Footage went viral on social media on Monday of members of the public dragging Insulate Britain protesters off of Wandsworth Bridge road, and demanding the eco-extremists let an ambulance through. While at Blackwall Tunnel, a tearful and distraught woman begged protesters to allow her to pass to see her elderly, ill mother in hospital. Craig Scudder of Isulate Britain later told Sky News of the woman’s plight that while it was “devastating”, the eco-extremist group’s “hands were tied”.
Adept at avoiding answering questions, Insulate Britain spokesman Liam Norton side-stepped responding to whether he supported the idea that deaths as a result of his protests were justified for the greater good of the climate, instead saying: “You’re in the process of destroying this country by your facilitating inaction, by criticising the state of the climate et cetera. You’re playing a really dangerous game, Julia. A really dangerous game.”

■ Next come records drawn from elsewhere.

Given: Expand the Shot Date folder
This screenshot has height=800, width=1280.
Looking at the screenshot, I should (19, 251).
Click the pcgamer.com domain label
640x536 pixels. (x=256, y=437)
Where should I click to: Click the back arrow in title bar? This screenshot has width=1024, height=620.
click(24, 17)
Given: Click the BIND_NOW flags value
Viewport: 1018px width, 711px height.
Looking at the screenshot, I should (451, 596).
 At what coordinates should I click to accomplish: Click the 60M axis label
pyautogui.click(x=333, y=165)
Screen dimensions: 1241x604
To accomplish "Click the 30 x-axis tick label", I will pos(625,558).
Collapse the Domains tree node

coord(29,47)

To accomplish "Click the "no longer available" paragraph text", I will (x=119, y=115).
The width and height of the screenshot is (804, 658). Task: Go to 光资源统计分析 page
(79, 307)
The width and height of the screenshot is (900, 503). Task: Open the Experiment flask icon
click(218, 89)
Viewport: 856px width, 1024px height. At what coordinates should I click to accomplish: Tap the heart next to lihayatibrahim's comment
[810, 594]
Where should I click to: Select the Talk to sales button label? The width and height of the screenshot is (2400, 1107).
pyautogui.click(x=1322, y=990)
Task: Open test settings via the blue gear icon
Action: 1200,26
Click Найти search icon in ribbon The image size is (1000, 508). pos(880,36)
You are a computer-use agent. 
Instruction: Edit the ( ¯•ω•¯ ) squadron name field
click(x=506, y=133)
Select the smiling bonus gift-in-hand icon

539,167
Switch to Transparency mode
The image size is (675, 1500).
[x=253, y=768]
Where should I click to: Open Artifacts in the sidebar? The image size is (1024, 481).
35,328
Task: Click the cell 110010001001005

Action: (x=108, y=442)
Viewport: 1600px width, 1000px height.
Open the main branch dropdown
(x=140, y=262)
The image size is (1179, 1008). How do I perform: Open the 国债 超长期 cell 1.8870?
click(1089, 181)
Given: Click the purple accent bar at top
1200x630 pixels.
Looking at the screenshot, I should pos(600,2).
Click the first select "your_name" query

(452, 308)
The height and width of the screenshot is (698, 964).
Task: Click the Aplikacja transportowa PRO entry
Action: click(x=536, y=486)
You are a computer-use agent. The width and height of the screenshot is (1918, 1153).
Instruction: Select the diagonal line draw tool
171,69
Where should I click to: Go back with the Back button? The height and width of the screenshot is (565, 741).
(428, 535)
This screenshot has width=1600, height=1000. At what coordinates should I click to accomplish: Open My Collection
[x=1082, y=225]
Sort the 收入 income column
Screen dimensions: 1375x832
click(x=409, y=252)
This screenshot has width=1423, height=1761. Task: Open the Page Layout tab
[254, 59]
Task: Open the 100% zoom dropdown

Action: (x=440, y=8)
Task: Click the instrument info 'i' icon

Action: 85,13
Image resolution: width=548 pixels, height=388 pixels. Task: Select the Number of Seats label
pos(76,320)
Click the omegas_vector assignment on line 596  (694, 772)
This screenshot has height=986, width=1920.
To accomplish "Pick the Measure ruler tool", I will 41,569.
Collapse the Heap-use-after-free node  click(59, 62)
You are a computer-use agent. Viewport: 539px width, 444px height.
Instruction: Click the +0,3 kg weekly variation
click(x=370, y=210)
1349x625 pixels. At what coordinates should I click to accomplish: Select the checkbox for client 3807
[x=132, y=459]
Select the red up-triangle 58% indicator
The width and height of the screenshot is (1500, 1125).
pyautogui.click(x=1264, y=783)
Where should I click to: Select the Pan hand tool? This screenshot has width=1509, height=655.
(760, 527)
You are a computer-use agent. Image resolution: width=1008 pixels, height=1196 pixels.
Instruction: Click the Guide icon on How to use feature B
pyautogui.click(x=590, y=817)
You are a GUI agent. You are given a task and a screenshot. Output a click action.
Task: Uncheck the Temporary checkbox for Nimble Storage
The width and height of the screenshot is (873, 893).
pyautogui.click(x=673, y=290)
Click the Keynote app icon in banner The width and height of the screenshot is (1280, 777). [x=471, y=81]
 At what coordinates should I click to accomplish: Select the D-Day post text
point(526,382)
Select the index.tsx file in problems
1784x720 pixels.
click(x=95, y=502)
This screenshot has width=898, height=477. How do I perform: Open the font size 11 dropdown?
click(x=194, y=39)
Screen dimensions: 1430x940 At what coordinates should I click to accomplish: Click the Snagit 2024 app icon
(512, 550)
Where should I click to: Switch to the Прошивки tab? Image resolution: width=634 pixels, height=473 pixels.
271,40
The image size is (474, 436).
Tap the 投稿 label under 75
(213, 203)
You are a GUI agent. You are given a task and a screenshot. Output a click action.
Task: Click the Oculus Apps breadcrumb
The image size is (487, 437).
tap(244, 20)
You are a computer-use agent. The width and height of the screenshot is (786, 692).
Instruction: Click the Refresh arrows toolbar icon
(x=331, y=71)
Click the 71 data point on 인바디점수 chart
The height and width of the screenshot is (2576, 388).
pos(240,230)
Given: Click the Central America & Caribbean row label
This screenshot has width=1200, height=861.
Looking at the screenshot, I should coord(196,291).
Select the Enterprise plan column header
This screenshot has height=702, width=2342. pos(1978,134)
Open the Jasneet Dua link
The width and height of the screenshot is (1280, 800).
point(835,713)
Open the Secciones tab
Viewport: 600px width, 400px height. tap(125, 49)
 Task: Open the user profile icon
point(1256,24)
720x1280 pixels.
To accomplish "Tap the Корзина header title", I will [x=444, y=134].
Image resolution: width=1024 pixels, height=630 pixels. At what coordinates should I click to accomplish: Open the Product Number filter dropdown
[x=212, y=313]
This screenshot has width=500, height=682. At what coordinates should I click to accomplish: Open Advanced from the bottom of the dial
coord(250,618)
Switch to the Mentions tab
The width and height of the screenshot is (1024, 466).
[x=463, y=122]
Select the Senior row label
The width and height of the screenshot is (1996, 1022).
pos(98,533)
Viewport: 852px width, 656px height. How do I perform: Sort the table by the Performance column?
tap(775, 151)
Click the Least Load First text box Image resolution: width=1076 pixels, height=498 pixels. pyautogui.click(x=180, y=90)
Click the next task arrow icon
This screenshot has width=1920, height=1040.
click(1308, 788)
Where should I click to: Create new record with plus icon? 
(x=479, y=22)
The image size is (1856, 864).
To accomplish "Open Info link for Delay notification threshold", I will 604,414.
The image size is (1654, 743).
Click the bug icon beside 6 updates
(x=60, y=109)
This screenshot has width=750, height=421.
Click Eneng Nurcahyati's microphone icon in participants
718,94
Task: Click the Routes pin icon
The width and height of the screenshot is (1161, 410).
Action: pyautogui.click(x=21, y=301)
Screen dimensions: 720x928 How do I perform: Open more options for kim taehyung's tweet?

Asked again to answer the question, Norton replied: “If you allow me the space, it’s quite a difficult moral argument to make. You know Turing in The Imitation Game? They had to allow British soldiers to die because if they’d have stopped every single attack through cracking the Enigma code, the Nazis would have found out that they were cracking the code. So they had to allow people to die.”
Asked a third time if the death of an innocent person was justified, Norton answered: “What I’m saying is, we’re in this awful moral situation that our health service is going to collapse within a few decades… You’re playing a really dangerous game because in five, 10 years’ time, people that are taking your position will be seen as traitors because you’re helping to destroy the future of this country.”
Norton made the remarks after the co-founder of Extinction Rebellion (XR) — of which Insulate Britain is a splinter group — Roger Hallam said that he would still block traffic even if it meant stopping an ambulance with a dying patient getting through, replying when posed the question on The London Economic podcast: “Yes.”
Elaborating, Hallam claimed: “What we’re talking about is the loss of people’s pensions in the next ten years, the loss of people’s incomes, the mass migration of hundreds of millions of people, the indescribable injustice to people of colour in the global south because of the collective selfishness of people in the north.
“We’re talking about the biggest crime in human history imposed by the rich against the global poor.”
This would not be the first time the eco-activist devalued the meaning of the loss of human life, when in 2019 he described the Holocaust as “just another fuckery in human history”.
That same year during a speech to an Amnesty International event, Hallam said that Extinction Rebellion protesters “are not just sending out emails and asking for donations. We are going to force the governments to act, and if they don’t, we’ll bring them down and create a democracy fit for purpose. And yes — some may die in the process.”